ADOPTION OF UNIT AWARD SCHEME

The Board announces the adoption of the 2017 Scheme on 10 July 2017. The 2017 Scheme is a unit award scheme pursuant to which Awards may be granted to selected eligible Participants.

The 2017 Scheme shall be valid and effective for 10 years commencing from the Adoption Date (i.e. expiring on 9 July 2027), save and except in the case of extension or early termination in accordance with the Rules.

A summary of the principal terms of the 2017 Scheme is set out in this announcement.

The 2017 Scheme does not constitute a unit option scheme or an arrangement analogous to a share option scheme requiring shareholders' approval for the purpose of Chapter 17 of the Listing Rules (as if Chapter 17 of the Listing Rules were applicable to Link). Restricted Unit Awards shall be satisfied by Units purchased on the open stock market save and except in certain limited circumstances prescribed by the Rules (such as in the case of death of a Grantee, in which case a cash payment will be made in lieu of Units), and no new Units will be issued in satisfaction of any Restricted Unit Award that may vest under the 2017 Scheme. The terms of the 2017 Scheme and the adoption thereof comply with the Trust Deed. For the avoidance of doubt, the 2017 Scheme is not a plan succeeding Link's existing long-term incentive plan that will be expiring on 22 July 2017 (unless earlier terminated).

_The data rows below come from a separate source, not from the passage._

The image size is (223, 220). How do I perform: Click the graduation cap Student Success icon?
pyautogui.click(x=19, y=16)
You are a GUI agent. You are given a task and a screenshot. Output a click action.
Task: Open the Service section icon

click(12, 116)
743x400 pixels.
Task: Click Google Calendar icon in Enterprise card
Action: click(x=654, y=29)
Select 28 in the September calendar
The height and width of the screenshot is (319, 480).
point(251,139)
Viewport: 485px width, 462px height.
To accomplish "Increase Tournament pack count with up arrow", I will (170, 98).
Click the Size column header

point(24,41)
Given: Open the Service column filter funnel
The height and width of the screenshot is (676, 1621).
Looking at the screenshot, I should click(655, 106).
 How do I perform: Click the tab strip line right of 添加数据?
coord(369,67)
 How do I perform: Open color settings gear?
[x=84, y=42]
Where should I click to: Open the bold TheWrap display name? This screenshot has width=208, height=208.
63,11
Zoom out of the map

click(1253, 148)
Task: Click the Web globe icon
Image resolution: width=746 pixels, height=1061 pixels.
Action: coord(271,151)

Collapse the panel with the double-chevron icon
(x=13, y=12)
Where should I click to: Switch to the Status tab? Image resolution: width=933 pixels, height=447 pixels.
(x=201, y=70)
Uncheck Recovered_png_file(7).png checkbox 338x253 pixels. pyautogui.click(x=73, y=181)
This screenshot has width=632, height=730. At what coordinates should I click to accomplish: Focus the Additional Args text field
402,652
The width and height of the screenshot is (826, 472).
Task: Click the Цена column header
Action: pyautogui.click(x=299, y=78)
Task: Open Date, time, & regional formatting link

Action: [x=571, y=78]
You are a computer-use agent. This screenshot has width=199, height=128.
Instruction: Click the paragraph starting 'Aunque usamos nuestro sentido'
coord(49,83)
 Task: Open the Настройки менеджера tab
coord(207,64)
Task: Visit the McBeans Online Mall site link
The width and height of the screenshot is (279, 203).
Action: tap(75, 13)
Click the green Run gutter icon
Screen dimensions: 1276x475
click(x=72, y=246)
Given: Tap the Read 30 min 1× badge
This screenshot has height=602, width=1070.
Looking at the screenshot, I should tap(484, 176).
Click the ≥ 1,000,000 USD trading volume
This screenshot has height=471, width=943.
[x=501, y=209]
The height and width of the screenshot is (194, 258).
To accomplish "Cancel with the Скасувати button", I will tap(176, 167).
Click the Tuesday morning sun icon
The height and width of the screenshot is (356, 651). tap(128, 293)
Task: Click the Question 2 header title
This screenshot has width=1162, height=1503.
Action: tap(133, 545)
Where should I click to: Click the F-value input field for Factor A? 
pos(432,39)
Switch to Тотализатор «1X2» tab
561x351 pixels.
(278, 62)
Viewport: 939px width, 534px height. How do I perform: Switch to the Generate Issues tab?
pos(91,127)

Having regard to legal advice received from its legal advisors as to Hong Kong law, the Manager is satisfied that no Unitholders' approval is required for the adoption of the 2017 Scheme under the Trust Deed. Having regard to legal advice received from its legal advisors as to Hong Kong law and based on the confirmation and information provided by the Manager (and having taken into account its duties under the Trust Deed and the REIT Code), the Trustee is also satisfied that no Unitholders' approval is required for the adoption of the 2017 Scheme under the Trust Deed.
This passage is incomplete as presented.